### [WORK TASK]
Report each line of the entries below that has the word "value" in it.
● ● ●
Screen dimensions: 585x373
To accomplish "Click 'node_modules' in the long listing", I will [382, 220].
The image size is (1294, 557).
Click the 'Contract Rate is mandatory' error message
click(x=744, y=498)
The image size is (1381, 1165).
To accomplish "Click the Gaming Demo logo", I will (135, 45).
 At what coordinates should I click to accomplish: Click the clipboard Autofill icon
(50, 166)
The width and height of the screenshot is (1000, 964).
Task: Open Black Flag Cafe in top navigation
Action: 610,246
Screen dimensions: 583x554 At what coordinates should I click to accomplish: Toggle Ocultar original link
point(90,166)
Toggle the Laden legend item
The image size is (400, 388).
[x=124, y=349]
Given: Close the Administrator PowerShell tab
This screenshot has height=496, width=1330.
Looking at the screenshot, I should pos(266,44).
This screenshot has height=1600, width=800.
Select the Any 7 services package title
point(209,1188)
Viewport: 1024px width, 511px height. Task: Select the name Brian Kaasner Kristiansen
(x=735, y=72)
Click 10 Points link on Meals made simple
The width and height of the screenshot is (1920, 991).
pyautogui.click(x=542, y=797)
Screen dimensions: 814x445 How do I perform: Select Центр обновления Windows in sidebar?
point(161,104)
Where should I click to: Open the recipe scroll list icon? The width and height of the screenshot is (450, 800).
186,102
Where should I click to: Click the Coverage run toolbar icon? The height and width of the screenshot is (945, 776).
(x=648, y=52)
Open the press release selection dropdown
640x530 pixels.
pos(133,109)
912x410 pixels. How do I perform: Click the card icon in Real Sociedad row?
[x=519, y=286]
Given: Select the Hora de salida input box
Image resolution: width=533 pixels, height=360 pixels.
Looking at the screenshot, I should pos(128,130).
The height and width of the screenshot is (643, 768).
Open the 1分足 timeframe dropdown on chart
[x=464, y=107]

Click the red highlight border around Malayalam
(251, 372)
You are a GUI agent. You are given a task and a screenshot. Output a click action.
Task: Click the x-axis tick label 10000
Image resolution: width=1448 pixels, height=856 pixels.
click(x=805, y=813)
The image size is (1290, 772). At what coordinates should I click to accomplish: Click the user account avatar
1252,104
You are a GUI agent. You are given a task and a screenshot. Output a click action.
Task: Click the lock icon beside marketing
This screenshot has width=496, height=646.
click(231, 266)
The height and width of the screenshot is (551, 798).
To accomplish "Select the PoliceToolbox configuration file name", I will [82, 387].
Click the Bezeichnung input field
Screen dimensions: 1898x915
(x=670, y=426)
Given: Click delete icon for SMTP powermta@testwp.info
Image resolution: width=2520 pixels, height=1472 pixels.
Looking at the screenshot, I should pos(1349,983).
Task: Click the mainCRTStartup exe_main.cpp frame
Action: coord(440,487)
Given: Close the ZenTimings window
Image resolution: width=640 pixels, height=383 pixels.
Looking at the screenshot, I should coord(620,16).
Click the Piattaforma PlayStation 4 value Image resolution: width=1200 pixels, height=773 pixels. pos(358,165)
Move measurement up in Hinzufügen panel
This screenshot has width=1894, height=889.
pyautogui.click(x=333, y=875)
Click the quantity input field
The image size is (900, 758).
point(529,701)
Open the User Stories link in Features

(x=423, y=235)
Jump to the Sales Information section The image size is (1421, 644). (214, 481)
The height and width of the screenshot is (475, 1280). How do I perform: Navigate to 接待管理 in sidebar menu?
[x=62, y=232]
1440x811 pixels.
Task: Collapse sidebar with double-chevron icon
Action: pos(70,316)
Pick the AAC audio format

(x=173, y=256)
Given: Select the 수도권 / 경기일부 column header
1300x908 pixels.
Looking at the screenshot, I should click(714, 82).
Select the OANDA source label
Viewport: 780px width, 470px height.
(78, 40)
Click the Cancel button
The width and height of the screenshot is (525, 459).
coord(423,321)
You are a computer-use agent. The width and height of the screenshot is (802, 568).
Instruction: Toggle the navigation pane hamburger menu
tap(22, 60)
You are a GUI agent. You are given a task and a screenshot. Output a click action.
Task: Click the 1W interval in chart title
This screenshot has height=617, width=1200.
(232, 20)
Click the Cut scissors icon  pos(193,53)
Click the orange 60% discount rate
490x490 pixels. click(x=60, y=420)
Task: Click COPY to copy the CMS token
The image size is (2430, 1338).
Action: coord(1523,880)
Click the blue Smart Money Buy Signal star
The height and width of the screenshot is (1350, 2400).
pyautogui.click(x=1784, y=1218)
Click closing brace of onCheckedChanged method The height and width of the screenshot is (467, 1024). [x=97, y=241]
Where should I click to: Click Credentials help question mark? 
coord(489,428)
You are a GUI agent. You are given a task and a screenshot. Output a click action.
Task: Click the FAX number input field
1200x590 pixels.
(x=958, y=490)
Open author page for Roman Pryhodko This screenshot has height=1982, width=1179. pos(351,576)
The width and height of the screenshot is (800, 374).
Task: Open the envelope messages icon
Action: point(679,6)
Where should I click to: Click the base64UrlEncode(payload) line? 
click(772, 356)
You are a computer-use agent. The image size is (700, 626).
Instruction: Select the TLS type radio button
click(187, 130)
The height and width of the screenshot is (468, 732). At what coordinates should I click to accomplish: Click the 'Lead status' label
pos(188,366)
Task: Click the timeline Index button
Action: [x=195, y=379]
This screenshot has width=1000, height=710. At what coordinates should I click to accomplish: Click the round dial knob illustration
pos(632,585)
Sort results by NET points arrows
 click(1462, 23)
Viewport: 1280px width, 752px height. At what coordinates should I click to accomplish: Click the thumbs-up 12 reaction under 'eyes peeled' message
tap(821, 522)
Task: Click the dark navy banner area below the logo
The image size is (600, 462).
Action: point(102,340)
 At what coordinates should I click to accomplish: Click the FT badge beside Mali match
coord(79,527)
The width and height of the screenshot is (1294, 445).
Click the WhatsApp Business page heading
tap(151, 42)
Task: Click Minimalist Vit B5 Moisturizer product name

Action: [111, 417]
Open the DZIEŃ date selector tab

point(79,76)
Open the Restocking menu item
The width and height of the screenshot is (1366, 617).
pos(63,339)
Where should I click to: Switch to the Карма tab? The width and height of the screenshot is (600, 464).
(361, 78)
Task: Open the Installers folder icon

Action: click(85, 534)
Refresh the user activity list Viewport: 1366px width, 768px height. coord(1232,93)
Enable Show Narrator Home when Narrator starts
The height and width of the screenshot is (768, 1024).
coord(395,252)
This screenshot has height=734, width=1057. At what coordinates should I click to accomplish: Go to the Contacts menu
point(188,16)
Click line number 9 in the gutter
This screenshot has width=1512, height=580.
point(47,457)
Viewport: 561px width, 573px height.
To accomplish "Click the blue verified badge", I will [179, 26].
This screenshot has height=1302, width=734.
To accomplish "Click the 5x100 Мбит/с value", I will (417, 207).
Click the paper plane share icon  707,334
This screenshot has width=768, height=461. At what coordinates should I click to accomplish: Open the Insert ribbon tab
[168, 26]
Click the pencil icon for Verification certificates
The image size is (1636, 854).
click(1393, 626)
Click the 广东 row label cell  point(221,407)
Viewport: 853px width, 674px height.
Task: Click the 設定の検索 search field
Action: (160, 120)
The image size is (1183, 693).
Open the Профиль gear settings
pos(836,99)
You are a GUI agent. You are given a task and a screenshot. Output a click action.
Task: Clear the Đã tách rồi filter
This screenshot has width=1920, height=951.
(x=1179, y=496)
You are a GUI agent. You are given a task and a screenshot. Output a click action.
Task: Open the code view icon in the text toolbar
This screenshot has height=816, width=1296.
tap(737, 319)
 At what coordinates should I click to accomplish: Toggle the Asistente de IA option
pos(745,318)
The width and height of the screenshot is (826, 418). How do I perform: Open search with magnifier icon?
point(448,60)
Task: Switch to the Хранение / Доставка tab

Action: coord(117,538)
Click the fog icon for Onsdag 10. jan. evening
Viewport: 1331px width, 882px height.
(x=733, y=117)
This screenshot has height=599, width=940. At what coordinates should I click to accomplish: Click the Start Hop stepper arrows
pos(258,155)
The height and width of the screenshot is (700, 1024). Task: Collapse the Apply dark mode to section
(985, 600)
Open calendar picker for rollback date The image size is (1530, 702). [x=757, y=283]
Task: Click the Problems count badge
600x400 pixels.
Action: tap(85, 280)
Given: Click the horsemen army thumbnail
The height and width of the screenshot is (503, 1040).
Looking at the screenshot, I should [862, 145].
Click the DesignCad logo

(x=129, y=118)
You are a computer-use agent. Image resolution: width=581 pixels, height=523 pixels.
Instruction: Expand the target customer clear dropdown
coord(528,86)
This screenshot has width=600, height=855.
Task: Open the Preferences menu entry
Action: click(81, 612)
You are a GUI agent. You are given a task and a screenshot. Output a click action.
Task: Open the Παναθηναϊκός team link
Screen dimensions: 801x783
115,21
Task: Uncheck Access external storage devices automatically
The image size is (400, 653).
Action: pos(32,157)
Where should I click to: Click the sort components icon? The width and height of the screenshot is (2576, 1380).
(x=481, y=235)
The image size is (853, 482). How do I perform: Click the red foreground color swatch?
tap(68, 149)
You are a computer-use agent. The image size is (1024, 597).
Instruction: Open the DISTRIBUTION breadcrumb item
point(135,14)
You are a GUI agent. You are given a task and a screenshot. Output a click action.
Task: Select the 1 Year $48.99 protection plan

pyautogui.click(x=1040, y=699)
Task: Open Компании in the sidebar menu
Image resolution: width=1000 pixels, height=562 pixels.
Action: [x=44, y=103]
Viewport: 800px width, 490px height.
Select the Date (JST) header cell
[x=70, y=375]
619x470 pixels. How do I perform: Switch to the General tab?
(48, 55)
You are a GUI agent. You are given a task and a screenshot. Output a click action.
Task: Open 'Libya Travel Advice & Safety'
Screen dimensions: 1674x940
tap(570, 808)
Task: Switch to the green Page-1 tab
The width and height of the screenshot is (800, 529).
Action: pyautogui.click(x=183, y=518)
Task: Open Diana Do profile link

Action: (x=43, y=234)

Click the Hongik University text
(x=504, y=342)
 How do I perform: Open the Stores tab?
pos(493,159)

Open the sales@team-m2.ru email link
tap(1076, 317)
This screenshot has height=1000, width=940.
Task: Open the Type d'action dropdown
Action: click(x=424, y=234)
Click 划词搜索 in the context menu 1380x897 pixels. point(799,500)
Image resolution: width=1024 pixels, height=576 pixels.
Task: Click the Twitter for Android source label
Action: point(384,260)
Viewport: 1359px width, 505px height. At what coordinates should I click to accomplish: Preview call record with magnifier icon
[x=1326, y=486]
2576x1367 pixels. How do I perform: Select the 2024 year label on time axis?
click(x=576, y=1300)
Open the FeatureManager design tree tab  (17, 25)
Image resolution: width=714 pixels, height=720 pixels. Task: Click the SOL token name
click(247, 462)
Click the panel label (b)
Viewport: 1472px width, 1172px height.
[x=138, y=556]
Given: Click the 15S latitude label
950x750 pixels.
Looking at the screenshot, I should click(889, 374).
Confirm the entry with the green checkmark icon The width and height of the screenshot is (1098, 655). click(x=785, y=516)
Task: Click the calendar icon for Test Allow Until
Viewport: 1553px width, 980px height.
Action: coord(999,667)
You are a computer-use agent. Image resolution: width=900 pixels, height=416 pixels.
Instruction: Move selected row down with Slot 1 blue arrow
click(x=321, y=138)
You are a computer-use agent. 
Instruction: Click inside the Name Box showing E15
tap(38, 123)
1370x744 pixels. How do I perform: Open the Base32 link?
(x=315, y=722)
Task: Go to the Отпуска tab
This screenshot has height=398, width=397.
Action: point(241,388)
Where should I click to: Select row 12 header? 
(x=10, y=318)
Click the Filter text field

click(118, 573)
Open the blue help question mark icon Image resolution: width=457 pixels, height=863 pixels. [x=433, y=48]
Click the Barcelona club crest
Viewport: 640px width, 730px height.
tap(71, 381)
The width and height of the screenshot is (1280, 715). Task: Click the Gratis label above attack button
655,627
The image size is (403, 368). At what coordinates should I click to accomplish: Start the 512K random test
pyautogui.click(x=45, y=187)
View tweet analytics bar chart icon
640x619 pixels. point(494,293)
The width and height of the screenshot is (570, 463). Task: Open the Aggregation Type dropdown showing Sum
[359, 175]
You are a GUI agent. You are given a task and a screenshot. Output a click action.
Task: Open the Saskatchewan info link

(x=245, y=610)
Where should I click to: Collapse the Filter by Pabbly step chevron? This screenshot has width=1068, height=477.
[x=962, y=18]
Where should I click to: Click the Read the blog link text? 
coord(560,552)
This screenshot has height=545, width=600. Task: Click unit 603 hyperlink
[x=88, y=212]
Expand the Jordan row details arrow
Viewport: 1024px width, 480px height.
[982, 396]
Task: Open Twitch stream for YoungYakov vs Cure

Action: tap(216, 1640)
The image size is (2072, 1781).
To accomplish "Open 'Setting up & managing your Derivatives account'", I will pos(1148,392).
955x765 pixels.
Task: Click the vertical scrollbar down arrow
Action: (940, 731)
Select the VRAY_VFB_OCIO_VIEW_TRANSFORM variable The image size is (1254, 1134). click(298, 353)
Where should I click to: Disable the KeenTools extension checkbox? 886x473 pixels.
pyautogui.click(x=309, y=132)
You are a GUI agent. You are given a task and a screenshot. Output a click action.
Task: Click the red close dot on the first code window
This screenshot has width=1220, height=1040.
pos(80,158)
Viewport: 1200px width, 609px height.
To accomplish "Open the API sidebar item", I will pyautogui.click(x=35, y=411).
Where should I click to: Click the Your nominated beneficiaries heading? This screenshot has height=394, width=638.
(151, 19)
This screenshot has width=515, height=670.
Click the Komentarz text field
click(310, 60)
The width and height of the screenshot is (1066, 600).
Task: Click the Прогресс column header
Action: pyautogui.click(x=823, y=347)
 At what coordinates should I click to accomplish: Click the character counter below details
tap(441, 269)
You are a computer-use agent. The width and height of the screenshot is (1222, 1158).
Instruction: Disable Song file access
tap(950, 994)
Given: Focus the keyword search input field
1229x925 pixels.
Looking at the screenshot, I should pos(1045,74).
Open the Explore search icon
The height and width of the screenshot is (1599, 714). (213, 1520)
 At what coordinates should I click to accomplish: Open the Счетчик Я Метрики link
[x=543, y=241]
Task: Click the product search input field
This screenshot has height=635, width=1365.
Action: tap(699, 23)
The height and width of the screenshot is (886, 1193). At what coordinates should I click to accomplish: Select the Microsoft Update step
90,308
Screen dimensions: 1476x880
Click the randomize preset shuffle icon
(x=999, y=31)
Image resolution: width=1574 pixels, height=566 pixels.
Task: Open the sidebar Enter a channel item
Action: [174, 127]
● ● ●
### [SOLUTION TO THIS TASK]
Click the Piattaforma PlayStation 4 value Image resolution: width=1200 pixels, height=773 pixels. pos(358,165)
To accomplish "Click the 5x100 Мбит/с value", I will (417, 207).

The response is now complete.